A 1997 study claimed that seven out of 100 hospital patients experience a preventable medication error. Medication mistakes have always worried us but, as practicing doctors, most of us persist with the protocols that continue the problem.

Don Williams, a registered pharmacist with the FDA's Center for Drug Evaluation and Research, Office of Compliance, has long talked about the cause of those errors. They range, he says, from external factors like illegible handwriting, multiple prescriptions crowded on one blank, poorly transmitted verbal orders, and look-alike or sound-alike drug names, to internal pharmacy problems such as telephone interruptions by patients and doctors, inadequate staffing with heavy workload during peak periods, and space and design difficulties causing clutter and confusion.

Some of those troubles are beyond our control but we can do, must do, better, says Joseph E. Scherger, MD, MPH, dean, Florida State University College of Medicine in Tallahassee.

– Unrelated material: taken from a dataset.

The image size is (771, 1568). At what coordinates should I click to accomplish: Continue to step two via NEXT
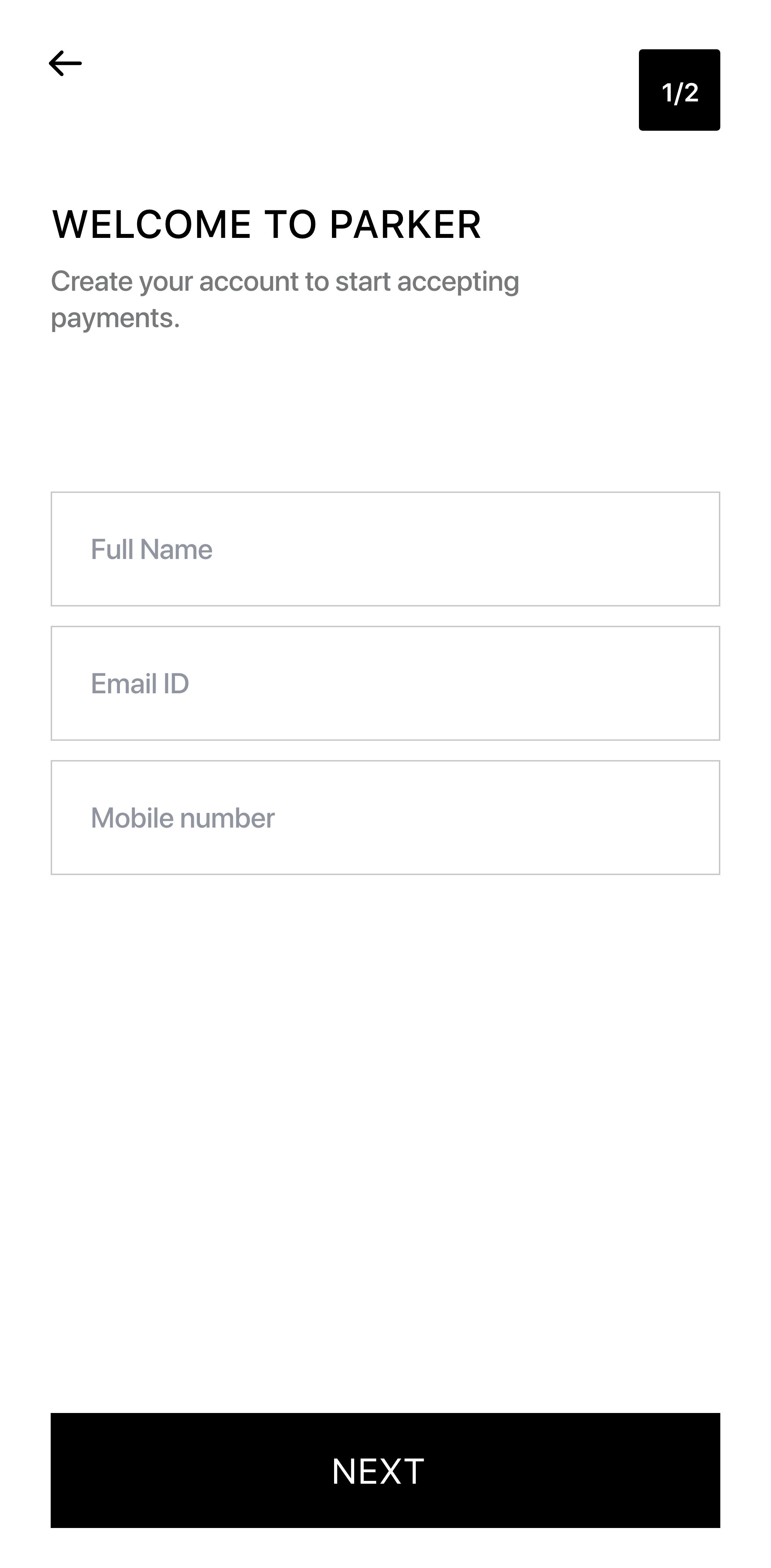(x=385, y=1470)
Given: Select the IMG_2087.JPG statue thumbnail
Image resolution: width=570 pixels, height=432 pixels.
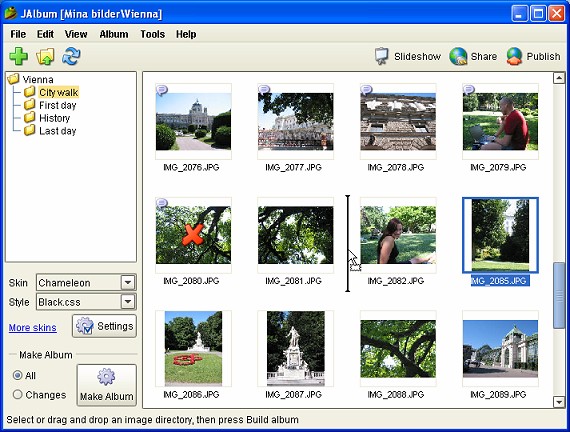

Speaking at a recent American Academy of Family Physicians convention, Dr. Scherger contrasted the way the business world takes care of its problems. Fifty years ago, the airlines lost eight times more bags than they do today, despite the huge increase in traffic -- because, now, bar codes reduce human error. And when a Mexican jet crashed near Ventura, Calif., the airlines promptly checked their 1,500 similar jets and found 12 had the situation that made the Ventura jet crash.

We need to think that way, says Dr. Scherger. We need to redesign ourselves. For example, more than 30% of handwritten prescriptions have an inaccuracy with the date or name of the patient or the name and strength of the drug.

Speaking to an audience of primary care physicians, Dr. Scherger, who was declared 1989 Family Physician of the Year by the AAFP, said, "The future of family practice depends entirely on the quality of care we deliver. ... In the 21st century [consumer] expectations have risen so high, unless we improve we will be replaced."

All this is all very sobering but fortunately we can improve. We can discuss errors within our offices and ask ourselves and our staff, "What went wrong?" We can use computers and handhelds to search for drug interactions, write prescriptions and transfer the Rx direct to the pharmacy. We can set higher standards and develop better information systems.

Today's office without information technology is like yesterday's office without electricity. Technology exists to overrule human error but to work, it has to be used.

Meanwhile, my colleagues say managed care didn't improve quality after all, it just got us to run faster. And that doesn't work with an aging population in our country where 80% of health costs can be attributed to chronic care.

Dr. Anderson is a family physician in a 300-doctor group in San Diego.